## Records for the exercise
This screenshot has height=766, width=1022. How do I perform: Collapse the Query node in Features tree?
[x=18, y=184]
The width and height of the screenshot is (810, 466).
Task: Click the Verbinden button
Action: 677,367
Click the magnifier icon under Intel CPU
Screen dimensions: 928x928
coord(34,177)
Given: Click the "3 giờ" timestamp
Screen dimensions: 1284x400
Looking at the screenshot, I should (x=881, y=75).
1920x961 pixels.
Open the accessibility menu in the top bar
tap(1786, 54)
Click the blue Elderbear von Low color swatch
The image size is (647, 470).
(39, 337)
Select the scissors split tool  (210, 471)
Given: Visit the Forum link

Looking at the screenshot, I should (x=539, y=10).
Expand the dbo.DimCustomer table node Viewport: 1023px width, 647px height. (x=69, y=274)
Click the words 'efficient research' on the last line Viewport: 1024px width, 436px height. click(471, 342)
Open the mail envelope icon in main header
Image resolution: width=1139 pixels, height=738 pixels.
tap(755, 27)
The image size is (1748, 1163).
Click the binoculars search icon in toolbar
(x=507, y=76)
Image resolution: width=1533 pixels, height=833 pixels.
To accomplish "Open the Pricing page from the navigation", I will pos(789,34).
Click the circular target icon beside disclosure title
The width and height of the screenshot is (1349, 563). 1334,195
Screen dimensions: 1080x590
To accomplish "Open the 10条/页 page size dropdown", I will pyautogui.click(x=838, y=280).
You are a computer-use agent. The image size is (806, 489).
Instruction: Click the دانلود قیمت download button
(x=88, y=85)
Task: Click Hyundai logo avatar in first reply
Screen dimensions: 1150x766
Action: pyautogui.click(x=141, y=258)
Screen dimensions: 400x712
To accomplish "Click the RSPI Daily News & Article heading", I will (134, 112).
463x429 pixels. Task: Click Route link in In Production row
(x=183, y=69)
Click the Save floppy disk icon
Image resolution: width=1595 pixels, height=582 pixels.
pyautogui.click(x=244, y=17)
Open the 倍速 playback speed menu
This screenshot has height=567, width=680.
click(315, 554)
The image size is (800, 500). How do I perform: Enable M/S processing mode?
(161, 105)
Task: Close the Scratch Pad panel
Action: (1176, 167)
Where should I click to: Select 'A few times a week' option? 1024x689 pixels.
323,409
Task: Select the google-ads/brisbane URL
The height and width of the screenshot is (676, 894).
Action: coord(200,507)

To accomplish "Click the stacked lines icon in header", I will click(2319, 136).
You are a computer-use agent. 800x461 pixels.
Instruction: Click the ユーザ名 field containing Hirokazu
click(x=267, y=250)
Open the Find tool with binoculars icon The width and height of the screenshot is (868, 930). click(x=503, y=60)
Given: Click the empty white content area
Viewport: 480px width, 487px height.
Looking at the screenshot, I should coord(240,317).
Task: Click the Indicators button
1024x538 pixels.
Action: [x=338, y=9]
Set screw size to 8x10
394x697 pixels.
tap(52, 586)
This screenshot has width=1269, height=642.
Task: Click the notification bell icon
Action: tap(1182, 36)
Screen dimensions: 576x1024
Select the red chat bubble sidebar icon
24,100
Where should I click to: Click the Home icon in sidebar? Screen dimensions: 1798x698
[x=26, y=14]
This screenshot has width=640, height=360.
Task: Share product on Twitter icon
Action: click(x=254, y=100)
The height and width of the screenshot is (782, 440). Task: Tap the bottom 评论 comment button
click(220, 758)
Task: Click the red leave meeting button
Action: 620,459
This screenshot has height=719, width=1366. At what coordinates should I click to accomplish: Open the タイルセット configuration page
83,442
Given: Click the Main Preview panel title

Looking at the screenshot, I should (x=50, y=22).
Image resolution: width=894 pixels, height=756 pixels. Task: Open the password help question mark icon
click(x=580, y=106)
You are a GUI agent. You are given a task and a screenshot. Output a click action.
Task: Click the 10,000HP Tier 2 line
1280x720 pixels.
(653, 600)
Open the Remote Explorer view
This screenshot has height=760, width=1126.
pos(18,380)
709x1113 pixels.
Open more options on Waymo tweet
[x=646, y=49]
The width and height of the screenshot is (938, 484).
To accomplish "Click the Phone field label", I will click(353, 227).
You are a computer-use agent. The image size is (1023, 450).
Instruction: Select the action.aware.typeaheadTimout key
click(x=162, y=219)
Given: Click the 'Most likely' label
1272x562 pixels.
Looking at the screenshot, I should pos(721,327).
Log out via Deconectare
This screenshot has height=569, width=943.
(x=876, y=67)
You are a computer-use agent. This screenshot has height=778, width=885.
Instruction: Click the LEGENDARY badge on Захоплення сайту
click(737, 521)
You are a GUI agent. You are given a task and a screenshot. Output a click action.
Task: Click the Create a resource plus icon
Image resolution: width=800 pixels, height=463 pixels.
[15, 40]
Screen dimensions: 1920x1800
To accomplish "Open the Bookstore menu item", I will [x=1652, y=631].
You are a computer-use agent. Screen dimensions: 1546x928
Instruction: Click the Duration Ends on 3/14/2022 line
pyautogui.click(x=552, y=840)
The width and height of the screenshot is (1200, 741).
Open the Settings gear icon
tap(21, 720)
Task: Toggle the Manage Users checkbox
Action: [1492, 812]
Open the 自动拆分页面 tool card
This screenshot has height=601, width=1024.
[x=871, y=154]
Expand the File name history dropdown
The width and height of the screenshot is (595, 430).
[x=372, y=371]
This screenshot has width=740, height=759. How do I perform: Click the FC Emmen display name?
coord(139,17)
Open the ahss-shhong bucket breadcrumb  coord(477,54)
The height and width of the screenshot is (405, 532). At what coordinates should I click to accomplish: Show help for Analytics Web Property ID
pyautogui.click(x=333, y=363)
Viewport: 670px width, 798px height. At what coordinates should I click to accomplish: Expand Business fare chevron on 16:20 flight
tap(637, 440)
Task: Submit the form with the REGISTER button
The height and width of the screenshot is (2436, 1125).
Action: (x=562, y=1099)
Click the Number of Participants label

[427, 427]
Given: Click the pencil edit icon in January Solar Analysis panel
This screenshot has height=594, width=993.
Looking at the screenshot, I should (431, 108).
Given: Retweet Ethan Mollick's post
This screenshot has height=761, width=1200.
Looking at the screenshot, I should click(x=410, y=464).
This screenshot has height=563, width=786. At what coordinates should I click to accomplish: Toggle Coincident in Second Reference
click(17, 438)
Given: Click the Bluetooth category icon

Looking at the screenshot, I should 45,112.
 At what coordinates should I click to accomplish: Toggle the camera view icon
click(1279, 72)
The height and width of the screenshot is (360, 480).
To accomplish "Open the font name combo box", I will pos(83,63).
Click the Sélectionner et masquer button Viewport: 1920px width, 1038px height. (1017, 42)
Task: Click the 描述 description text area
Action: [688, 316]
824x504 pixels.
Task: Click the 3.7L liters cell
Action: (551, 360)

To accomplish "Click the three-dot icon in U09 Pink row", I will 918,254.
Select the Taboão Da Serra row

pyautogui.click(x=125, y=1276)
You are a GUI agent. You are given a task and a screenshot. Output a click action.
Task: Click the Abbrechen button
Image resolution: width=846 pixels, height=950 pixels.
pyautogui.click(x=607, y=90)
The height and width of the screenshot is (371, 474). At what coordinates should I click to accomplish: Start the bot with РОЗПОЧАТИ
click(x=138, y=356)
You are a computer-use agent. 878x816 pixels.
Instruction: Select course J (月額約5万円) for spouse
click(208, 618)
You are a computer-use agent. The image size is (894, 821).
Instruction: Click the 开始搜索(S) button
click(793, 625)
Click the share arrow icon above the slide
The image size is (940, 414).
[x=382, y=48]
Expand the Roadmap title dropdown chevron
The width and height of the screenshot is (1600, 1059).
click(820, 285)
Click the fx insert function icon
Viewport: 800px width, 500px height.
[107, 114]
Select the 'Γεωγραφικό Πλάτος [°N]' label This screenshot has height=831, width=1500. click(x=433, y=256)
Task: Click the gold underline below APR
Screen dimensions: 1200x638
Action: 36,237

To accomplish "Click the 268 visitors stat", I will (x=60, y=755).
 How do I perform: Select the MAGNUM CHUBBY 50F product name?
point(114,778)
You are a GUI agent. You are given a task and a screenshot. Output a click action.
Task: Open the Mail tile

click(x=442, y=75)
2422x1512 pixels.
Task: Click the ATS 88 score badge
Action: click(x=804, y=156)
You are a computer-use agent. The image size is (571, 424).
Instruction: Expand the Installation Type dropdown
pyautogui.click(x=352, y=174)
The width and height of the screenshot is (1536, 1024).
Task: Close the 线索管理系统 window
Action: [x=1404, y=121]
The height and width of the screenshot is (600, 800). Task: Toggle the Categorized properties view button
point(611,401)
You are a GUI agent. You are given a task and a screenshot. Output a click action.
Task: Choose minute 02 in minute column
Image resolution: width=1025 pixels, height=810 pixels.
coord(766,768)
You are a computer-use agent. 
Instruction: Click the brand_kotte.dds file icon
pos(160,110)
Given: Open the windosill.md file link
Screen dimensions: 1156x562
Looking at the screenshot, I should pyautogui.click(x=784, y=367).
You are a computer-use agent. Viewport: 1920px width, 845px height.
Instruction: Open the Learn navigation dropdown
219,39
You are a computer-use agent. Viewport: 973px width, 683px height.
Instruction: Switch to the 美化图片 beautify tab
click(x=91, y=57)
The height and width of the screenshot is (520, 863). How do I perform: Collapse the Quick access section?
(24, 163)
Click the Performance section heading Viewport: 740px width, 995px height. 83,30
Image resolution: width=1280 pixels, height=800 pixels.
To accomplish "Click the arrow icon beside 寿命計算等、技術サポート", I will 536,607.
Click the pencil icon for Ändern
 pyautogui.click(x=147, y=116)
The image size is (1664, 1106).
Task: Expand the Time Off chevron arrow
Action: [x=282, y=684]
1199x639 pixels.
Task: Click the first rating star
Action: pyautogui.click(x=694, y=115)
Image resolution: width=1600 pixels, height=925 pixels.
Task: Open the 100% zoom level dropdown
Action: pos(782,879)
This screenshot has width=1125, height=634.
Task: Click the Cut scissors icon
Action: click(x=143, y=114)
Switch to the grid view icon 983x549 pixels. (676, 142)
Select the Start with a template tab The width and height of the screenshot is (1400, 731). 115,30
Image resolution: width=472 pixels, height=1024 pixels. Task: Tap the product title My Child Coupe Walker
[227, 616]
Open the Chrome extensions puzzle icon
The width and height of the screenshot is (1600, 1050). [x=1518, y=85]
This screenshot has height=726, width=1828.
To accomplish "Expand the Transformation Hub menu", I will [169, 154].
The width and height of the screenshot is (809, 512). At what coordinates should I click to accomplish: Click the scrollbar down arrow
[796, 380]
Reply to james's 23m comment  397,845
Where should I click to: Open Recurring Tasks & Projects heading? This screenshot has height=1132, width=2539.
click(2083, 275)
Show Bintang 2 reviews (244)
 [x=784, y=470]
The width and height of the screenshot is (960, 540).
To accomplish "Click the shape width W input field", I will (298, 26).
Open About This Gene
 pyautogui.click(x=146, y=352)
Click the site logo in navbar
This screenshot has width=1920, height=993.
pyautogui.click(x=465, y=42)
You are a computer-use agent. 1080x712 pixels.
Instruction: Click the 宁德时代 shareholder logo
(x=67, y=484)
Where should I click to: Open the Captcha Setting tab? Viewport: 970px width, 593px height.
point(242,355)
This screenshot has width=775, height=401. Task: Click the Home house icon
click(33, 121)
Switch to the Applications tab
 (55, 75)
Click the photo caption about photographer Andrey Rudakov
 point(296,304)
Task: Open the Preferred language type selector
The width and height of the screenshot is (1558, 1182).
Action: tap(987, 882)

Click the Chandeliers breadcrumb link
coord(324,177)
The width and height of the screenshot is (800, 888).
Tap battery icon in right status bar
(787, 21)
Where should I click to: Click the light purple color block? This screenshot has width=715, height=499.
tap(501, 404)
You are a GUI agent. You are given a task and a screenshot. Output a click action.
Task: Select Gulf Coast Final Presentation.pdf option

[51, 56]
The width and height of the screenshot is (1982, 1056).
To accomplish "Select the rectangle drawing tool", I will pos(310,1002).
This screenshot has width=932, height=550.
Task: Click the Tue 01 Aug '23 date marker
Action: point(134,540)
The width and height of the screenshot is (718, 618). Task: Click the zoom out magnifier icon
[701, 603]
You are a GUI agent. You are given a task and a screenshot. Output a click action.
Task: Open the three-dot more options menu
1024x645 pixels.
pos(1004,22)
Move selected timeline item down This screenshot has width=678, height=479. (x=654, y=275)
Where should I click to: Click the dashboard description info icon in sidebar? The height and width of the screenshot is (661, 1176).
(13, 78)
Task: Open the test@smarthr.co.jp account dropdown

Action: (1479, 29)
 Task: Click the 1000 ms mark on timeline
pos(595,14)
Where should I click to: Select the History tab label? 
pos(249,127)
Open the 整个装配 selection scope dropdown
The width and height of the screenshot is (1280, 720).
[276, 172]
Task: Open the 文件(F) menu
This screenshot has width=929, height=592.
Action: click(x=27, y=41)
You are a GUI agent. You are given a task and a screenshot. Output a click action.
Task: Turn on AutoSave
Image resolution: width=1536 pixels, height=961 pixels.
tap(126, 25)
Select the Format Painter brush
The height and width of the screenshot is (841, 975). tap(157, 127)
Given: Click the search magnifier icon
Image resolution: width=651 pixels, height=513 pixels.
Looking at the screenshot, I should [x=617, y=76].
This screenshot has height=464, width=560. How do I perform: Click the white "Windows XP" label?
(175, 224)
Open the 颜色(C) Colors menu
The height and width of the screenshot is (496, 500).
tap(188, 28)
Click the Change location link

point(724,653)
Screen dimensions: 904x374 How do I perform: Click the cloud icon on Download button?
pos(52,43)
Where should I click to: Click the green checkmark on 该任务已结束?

## What you should do
In the listing above, find the line containing "Click the Chandeliers breadcrumb link" and the line containing "The width and height of the screenshot is (1982, 1056).", then repeat those two lines and everything between them exactly.

## Solution below
Click the Chandeliers breadcrumb link
coord(324,177)
The width and height of the screenshot is (800, 888).
Tap battery icon in right status bar
(787, 21)
Where should I click to: Click the light purple color block? This screenshot has width=715, height=499.
tap(501, 404)
You are a GUI agent. You are given a task and a screenshot. Output a click action.
Task: Select Gulf Coast Final Presentation.pdf option

[51, 56]
The width and height of the screenshot is (1982, 1056).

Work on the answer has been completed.